It is significant that the first governor of the Cape, Jan van Riebeeck, noted in his diary on the 4th August 1652 that he had sent men out to make a road “for the wagon to transport wood” for it reminds us that there were no roads at the time, nor would there be any for the next 150 years. Dr. Malcolm Mitchell points out in an article published in the January/February 2014 issue of Civil Engineering that “the ox wagons of the time merely follow[ed] the footpaths and game trails over the mountains.” The two passes I have already highlighted, Uniondale Poort and Meirings Poort, are examples of this.

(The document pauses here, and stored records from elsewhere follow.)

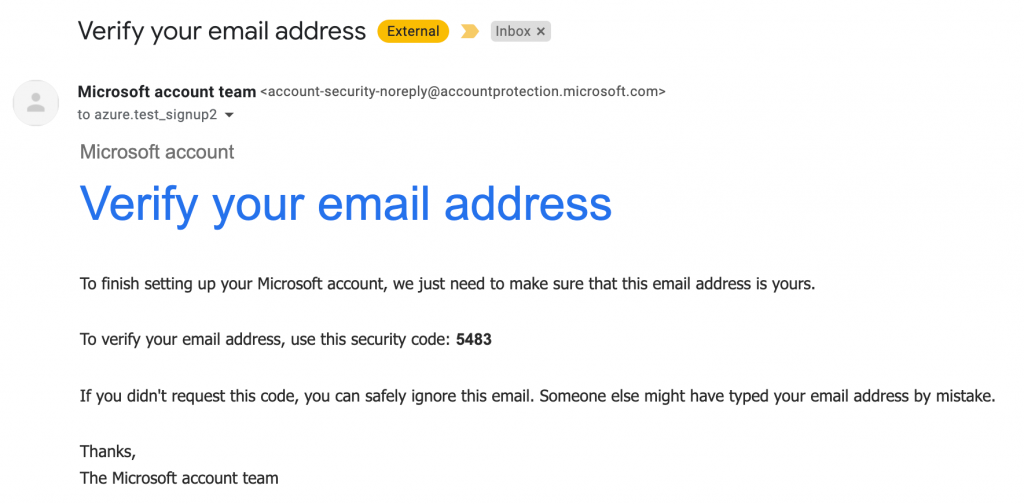Click the large blue Verify heading
Screen dimensions: 1024x504
(x=345, y=203)
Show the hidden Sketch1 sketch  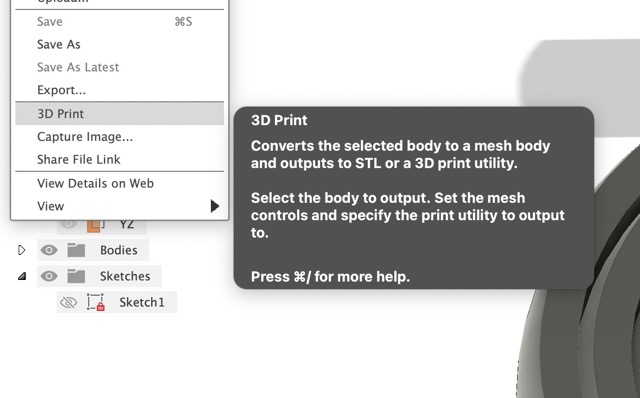pyautogui.click(x=68, y=302)
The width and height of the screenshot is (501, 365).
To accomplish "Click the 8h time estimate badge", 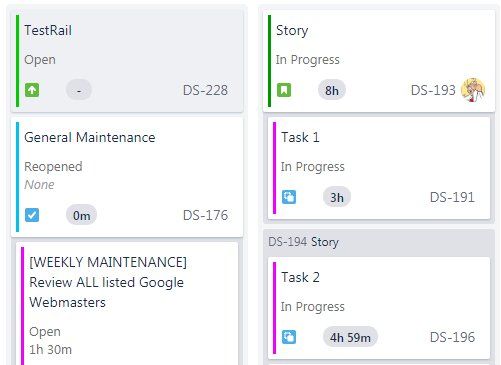I will click(x=332, y=90).
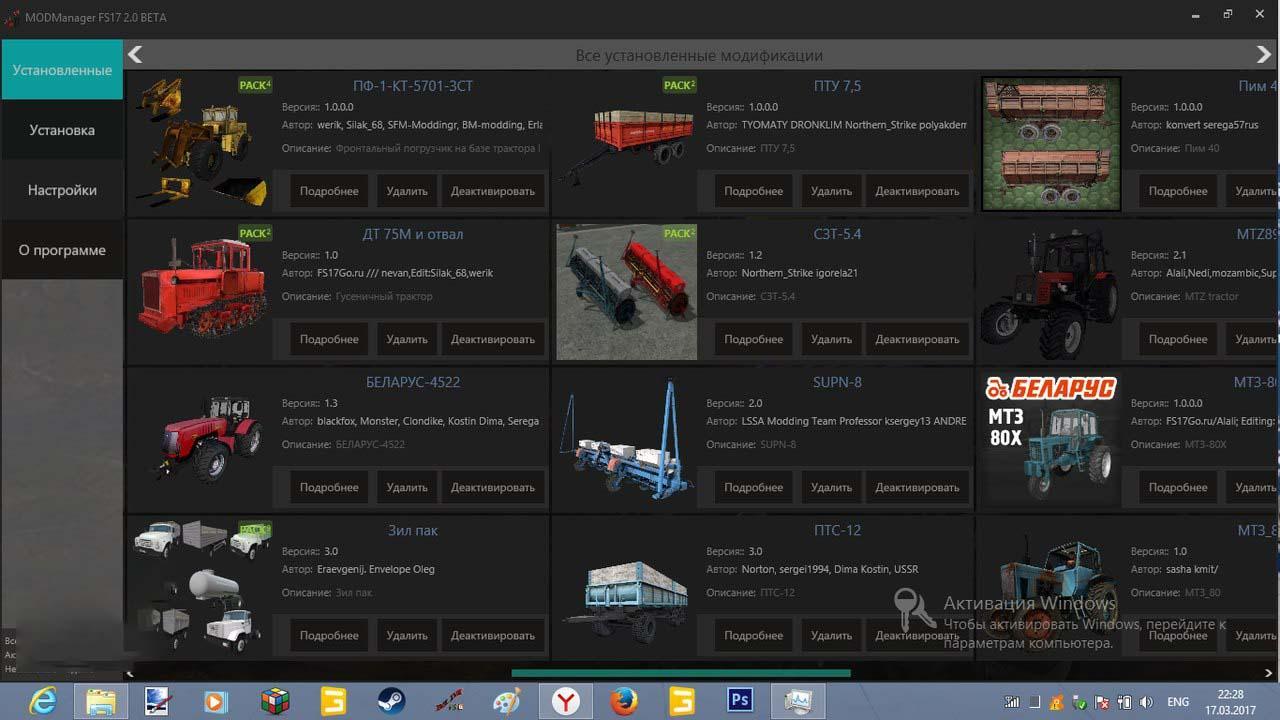Open File Explorer folder icon in taskbar
This screenshot has height=720, width=1280.
click(x=100, y=701)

Wagon transport has been integral to the early development of South Africa. Not only did the early settlers move their families as well as their goods into the untamed country by ox-wagon, but wagons were the most effective means of conducting trade for many years until the system of railways and roads was opened up. It is thus not surprising to find remnants of old wagons dotted about the country.
Several examples are still preserved in museums.
The part of wagons found most commonly are the wheels – they are symbolic of adventure, overcoming apparently insurmountable obstacles, and are visual reminders of our past history. Wagon wheels – and the stylised form of them – formed the theme of our self-catering accommodation in Calitzdorp.
De Wawielhuis (The wagon wheel house) lived up to its name, with the specially designed gates:
Wagon wheels in the garden:
There is something ‘romantic’ in the sense of having an idealised view of the past wrapped up in wagon wheels. Given that De Wawielhuis offered comfortable accommodation after a long journey – and the hospitality we received there was delightful – the name is an apt one!